What is B2B Market Research?
If you work in the private sector, there is a good chance you’ve heard of business-to-business marketing. Also known as B2B, business-to-business marketing refers to the marketing of products/services from one business to another, like processor chips to computer companies, textiles to fashion houses, and tires to car manufacturers. But did you know that the B2B market is larger than the business-to-consumer (B2C) market? In fact, at $780 billion, it is more than twice the size of the B2C market (as of 2016)!
To understand why, consider housing. To build a house for consumers (B2C), developers need to buy windows, doors, cabinetry, etc. from other companies (all B2B). These companies, in turn, purchase components from other corporations—the window company may buy glass from one corporation and wood framing from another (again B2B). This continues all the way through the supply chain.
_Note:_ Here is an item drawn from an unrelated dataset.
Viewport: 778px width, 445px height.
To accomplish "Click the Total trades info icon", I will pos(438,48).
To tap the lucrative B2B market, market research is integral. For starters, it can help businesses learn about their market including its size, trends, and opportunities. It can also identify potential customers and their changing needs/wants. Moreover, it can provide powerful intel on competitors and the economy at large. In such ways, B2B market research can shape business strategies and ensure sound business decisions based on real data.
Challenges & Tips
B2B market research is often easier said than done, largely because it requires conversations with top business executives. Not only are these individuals difficult to track down, as they are often unlisted and employ various ‘gatekeepers.' They also tend to be well paid and not enticed by small monetary rewards. Moreover, executives can be wary of competitors and thus, averse to sharing internal corporate intel. Finally, executives are busy advancing their own corporate interests, leaving little time to help other businesses.
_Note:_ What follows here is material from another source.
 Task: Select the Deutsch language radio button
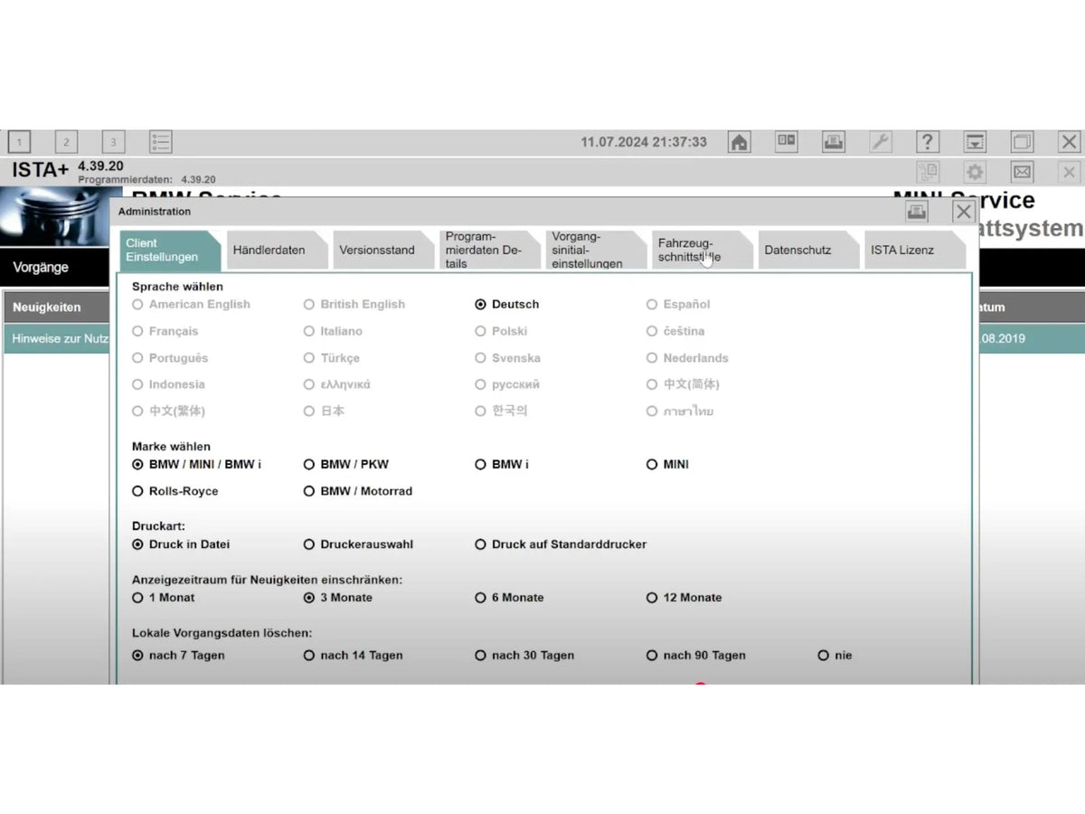coord(480,305)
Reflecting on these challenges, 3 key lessons emerge.
1.) First, market researchers need a way to connect with B2B respondents. An expert tip is to go through third parties that hold relationships with business professionals, such as publishers of trade magazines or business loyalty programs. While “these sources may not be as pure from a sampling point of view," they are a quick, cheap, and effective way to reach the target population.
2.) Second, market researchers need to offer executives compelling incentives to participate in the research. These can include “soft” incentives (like the opportunity to engage in a stimulating conversation or inform product improvements) and “hard” incentives (like a charitable donation or entry into a prize draw).
3.) Third, researchers need to ensure that participation will be easy and minimally demanding of executives’ time. One solution is to use online surveys, which are a more flexible option that can be completed outside of work hours.